Murshidabad girls who have fought all odds to succeed in sports!
It is indeed inspiring for me to find girls from poor, backward families, and from the minority community coming forward to study and try to reach a goal, specially focusing on sports. Usually in rural Bengal, girls drop out of schools early, with only 15 percent girls going for higher education. They are mostly married off and many of them have no focus or dreams to study further. But when girls of my High Madrasa show the grit to excel in studies and try to educate themselves against all odds, as well as in sports, I feel upbeat.
Our Madrasah was established in 2010. By 2014 we had almost 1,000 students enrolled. Out of them at least 100 students were very keen in sports and showed enough promise to excel. Most of them were experts in kabbadi, Kho-Kho, badminton, volleyball etc. Hence, we realized we could coach them along with studies, that would help them to do better in sports. Some of them had even reached the national levels in cycling and kabbadi. However, as most of the students come from the Muslim community, at a point many parents were not ready to allow their girls to participate in sports. We thus had to visit their houses, convince the parents and allow their girls to join the sports coaching that we were providing.
hough our students often go for the district and state level coaching camps in various sports like cycling, kabbadi, badminton etc., we have our own coach, and believe our Madrasah’s personal coach is better than those in coaching camps as our girls get personal attention. Our coach gives time to each promising student and they practice everyday for hours. Our Madrasah pays the coach. This has helped our students a lot.
Most of our girls come from backward Muslim communities and their parents are either migrant labourers who work across India as masons or tailors and mothers work as bidi workers. The parents are mostly uneducated and are influenced by maulvis who feel sports for girls is against the Sharia Law. They are frightened that they would be boycotted if their girls are allowed to join sports or will not stand a chance to get a groom in future. They try to marry off their girls by 12. So, it is almost an uphill task for us and also for the girls to convince their parents and carry on with both education and sports. But they are doing it successfully and thus make us proud.
Our girls struggle against all odds. They have to do household chores before and after school. Their education, nutrition, health issues, all are neglected as the prime aim in these families is to get the daughters married off as soon as possible. At times the maulvis ask them not to send the girls for sports, even spending a night at a sports camp might be detrimental for their future marriage as they are told they will be tainted as a ‘bad girl.’ Even if we are successful in convincing the parents against religious barriers, at times economic barriers become difficult to tackle. For any sports one needs equipment, food, nutrition etc. that require a lot of money, which the poor parents cannot provide. Still we have been able to convince many parents who are now supporting us in the cause.

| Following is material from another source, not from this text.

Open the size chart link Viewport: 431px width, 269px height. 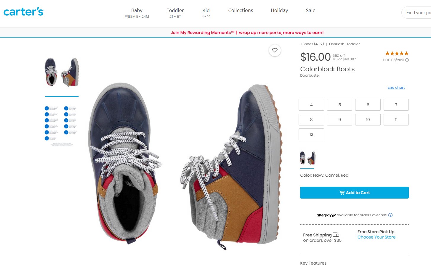[396, 88]
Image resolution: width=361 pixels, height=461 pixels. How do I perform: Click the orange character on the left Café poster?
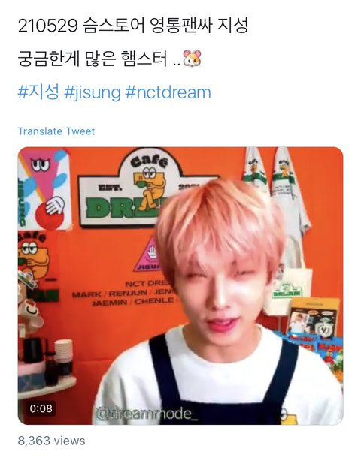pyautogui.click(x=35, y=261)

I joined this Madrasah in 2010. I realized many of these rural girls are much better in sports than their urban counterparts. So, I decided to help them to excel in sports. I immediately appointed a coach to help the girls. Then I formed a committee that included influential people of the area including political and social heads of villages who went along with us to each house to encourage parents to send the girls to sports coaching. I also located donors who regularly donate sports attire, shoes, equipment etc. Apart from this, we also counsel the girls regularly, so that they continue with the sports and do not drop midway.
KANYASHREE GIRLS STOP MINOR’S MARRIAGE
Our pride is Surjahan Khatun. Her father is a mason and mother a bidi binder. She herself works as a maid in houses after school and funds her sports career. She is a national level cyclist and has stood seventh in the all India level at both the Karnataka and Pune Championships. Another girl Tanzila Khatun who is not just a national level cyclist, but has also shown promise in shot put and javeline throw. She is also a member of State Kabbadi Team. Suraiya Sultana’s father is deaf and cannot speak, yet she braved all odds and won eighth position at the Pune National Champs in 2017. She is a member of Murshidabad’s Volleyball team and women’s cricket team. Sadiya Farzana, Mumtaz Khatun, Haseena Khatun, Rokeya Khatun are all girls of our school who has made us proud.
We still have a long way to go. Even our coach Milan Tara despite winning around 23 national championships doesn’t have a job. We do not have a dedicated field for practice of the girls. However, from 2018 we have started the Inter School Kabbadi Tournament and did the Kanyashree Yoddha Kabbadi Tournament in February this year. It was a grand success. I hope as the Madrasah Principal that I can make these girls role models for the rest of the country and they have already been so.
(Murshida Khatun, Principal of Debkunda SARM Girls High Madrasah of Murshidabad.)